• [MATERIAL FOR THE TASK]
*** Block opens ***
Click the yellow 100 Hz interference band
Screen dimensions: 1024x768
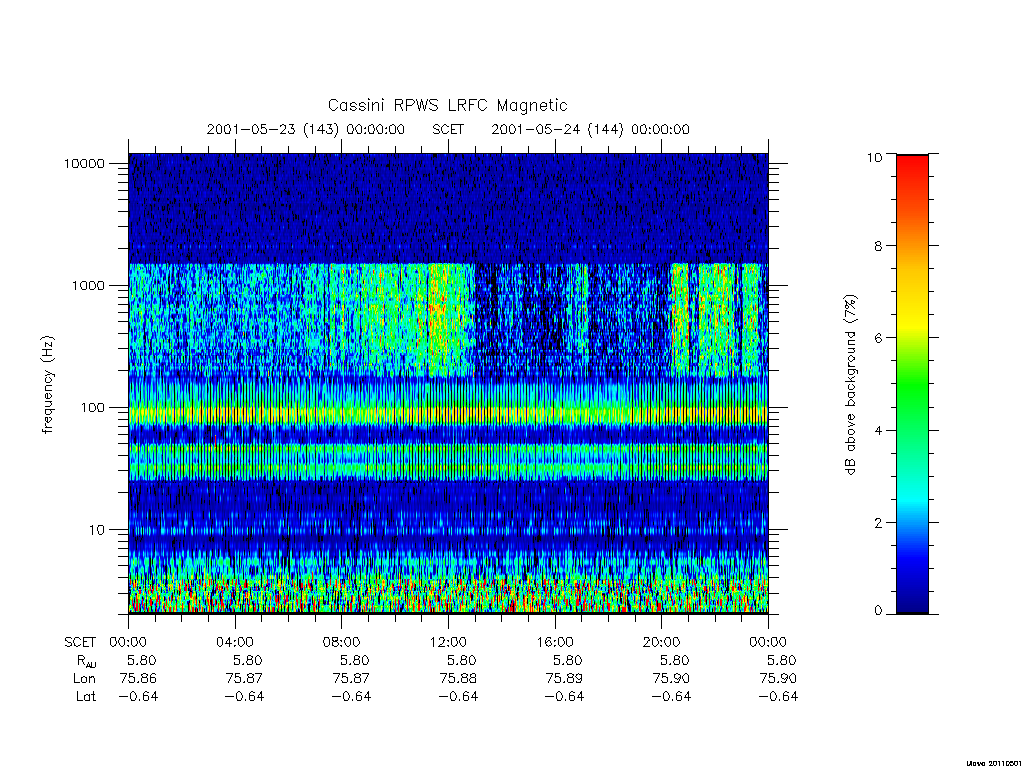pyautogui.click(x=448, y=414)
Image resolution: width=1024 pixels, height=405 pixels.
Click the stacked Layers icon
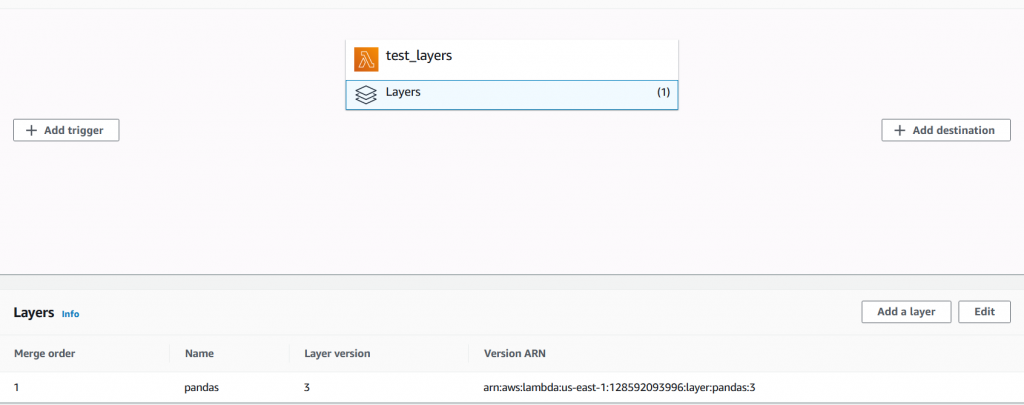click(x=366, y=94)
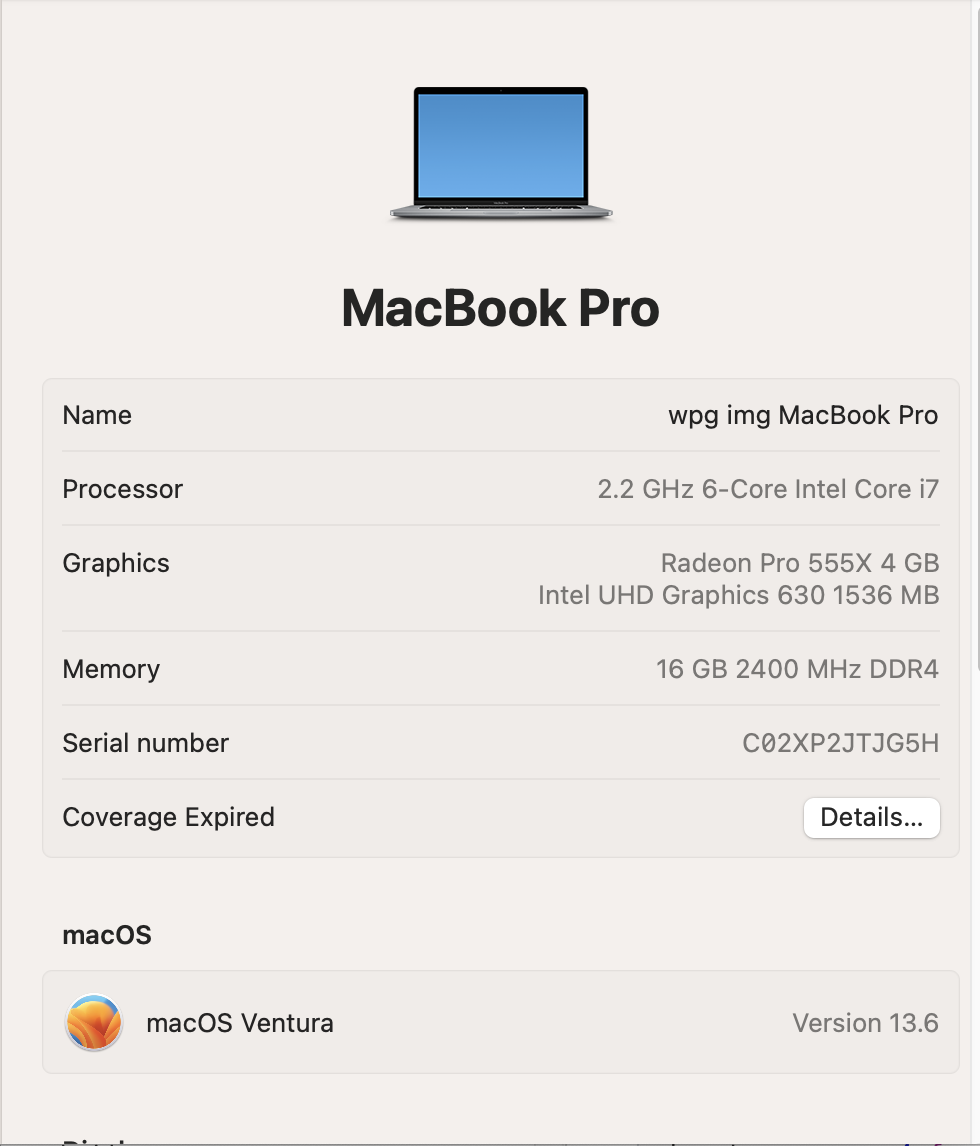Click the Version 13.6 text

click(865, 1022)
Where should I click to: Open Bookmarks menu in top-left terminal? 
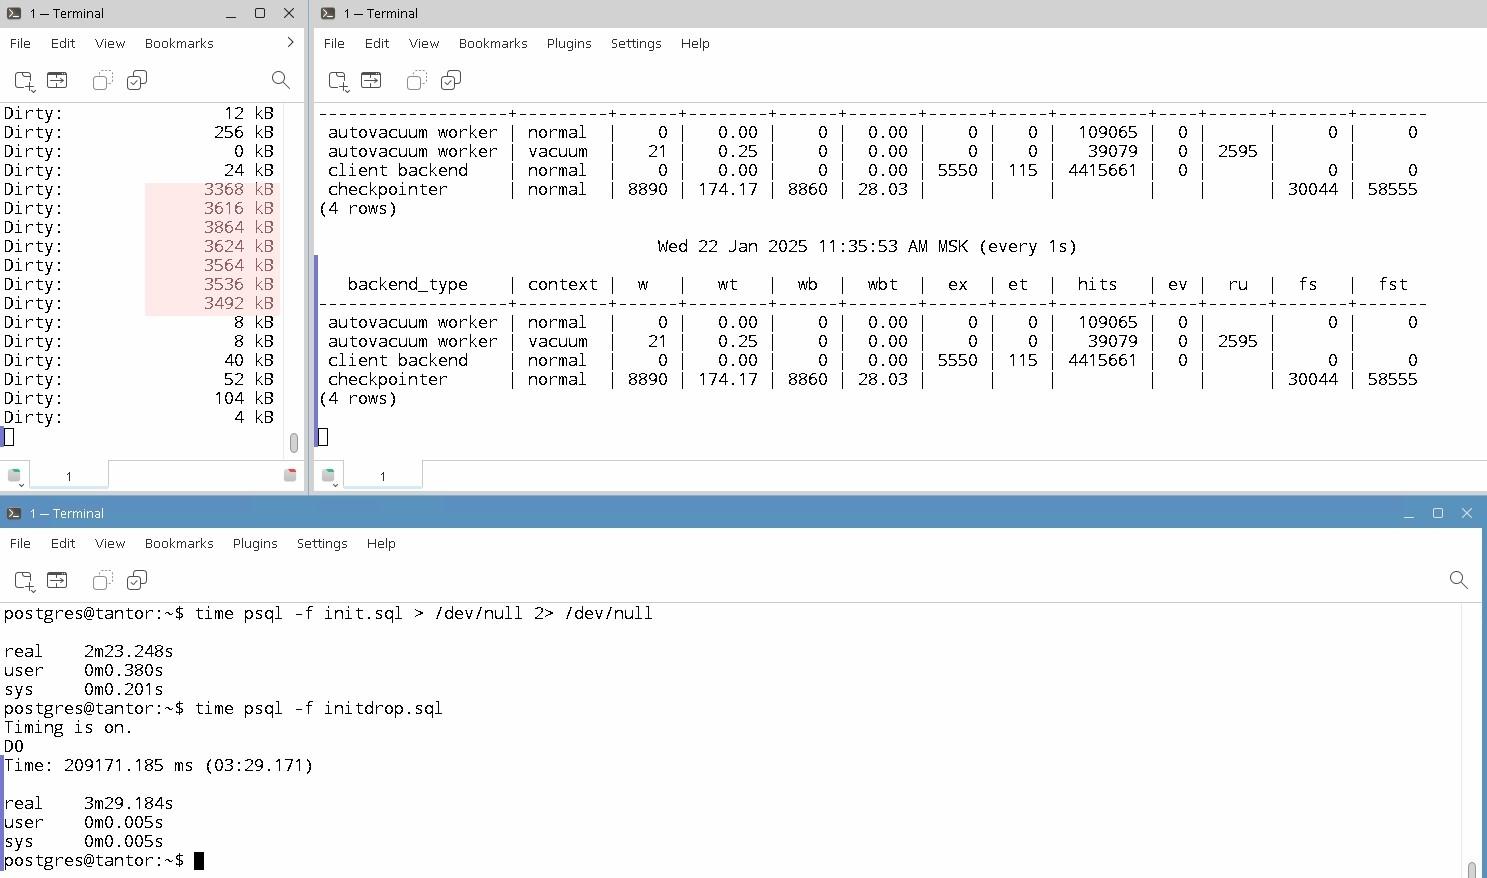[x=179, y=43]
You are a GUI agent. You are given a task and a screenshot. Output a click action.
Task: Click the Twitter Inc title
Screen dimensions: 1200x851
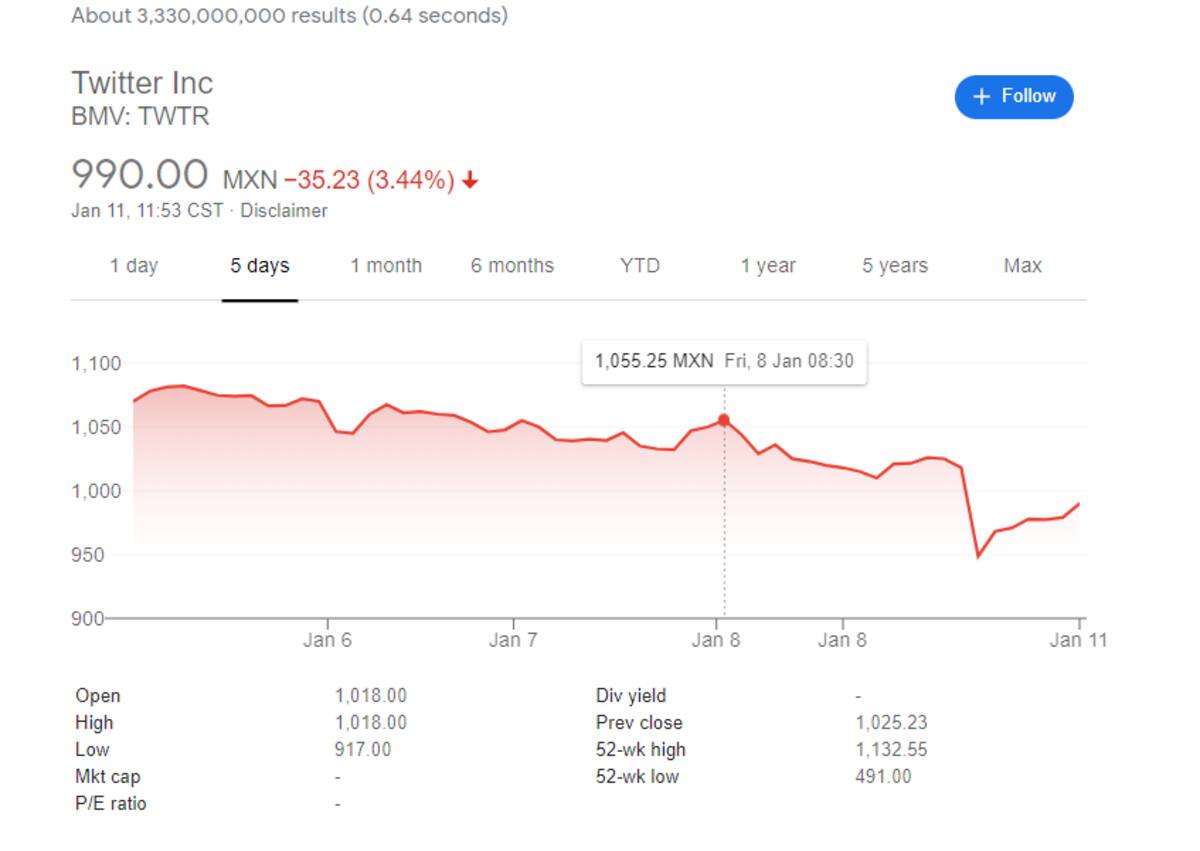[x=142, y=83]
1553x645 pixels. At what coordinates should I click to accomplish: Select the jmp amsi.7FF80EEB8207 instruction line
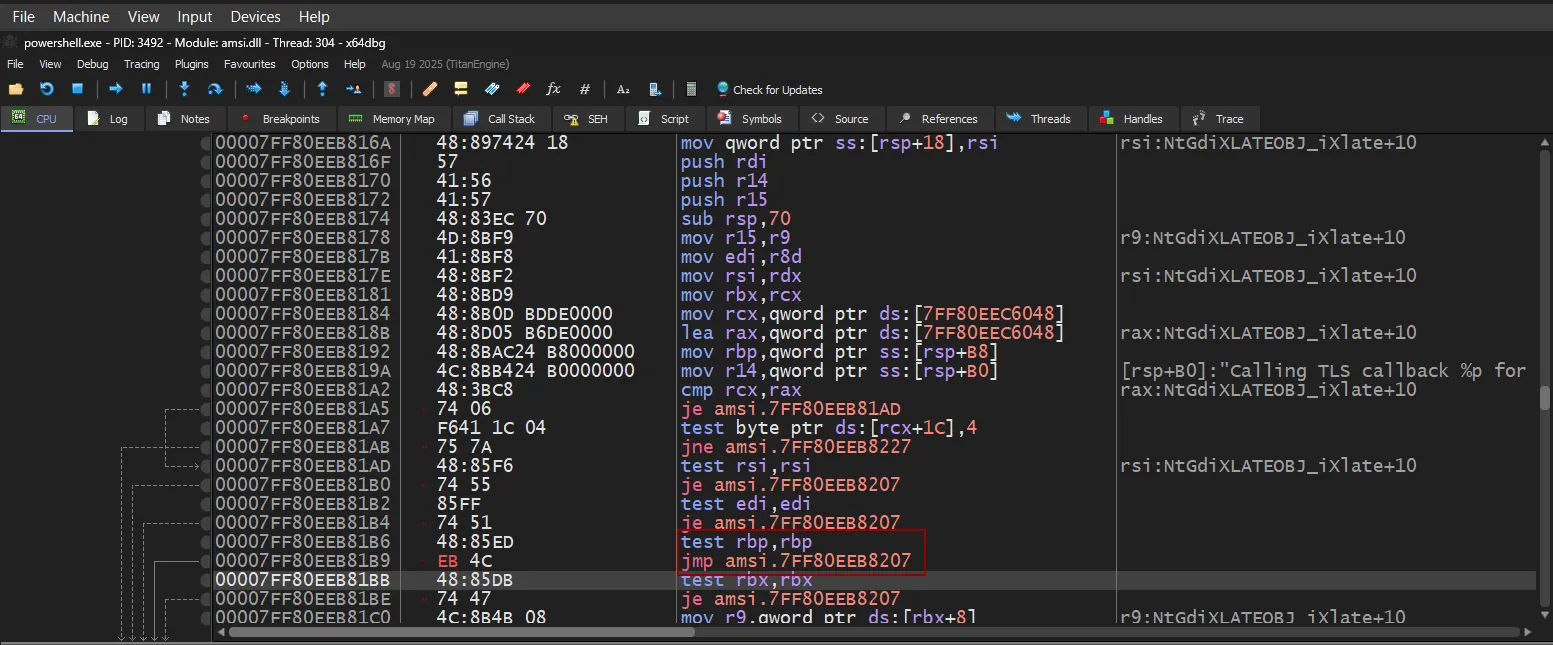(x=795, y=561)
*** Block closes ***
• [HOW TO COMPLETE THIS TASK]
Go through the entries above and write them out again exactly, images left behind.

• [EXERCISE RESULT]
Click the yellow 100 Hz interference band
Screen dimensions: 1024x768
pyautogui.click(x=448, y=414)
Image resolution: width=1024 pixels, height=405 pixels.
Click the stacked Layers icon
click(x=366, y=94)
Click the Version 13.6 text

click(865, 1022)
Where should I click to: Open Bookmarks menu in top-left terminal? 
[x=179, y=43]
You are a GUI agent. You are given a task and a screenshot. Output a click action.
Task: Click the Twitter Inc title
Screen dimensions: 1200x851
[x=142, y=83]
1553x645 pixels. At what coordinates should I click to accomplish: Select the jmp amsi.7FF80EEB8207 instruction line
(x=795, y=561)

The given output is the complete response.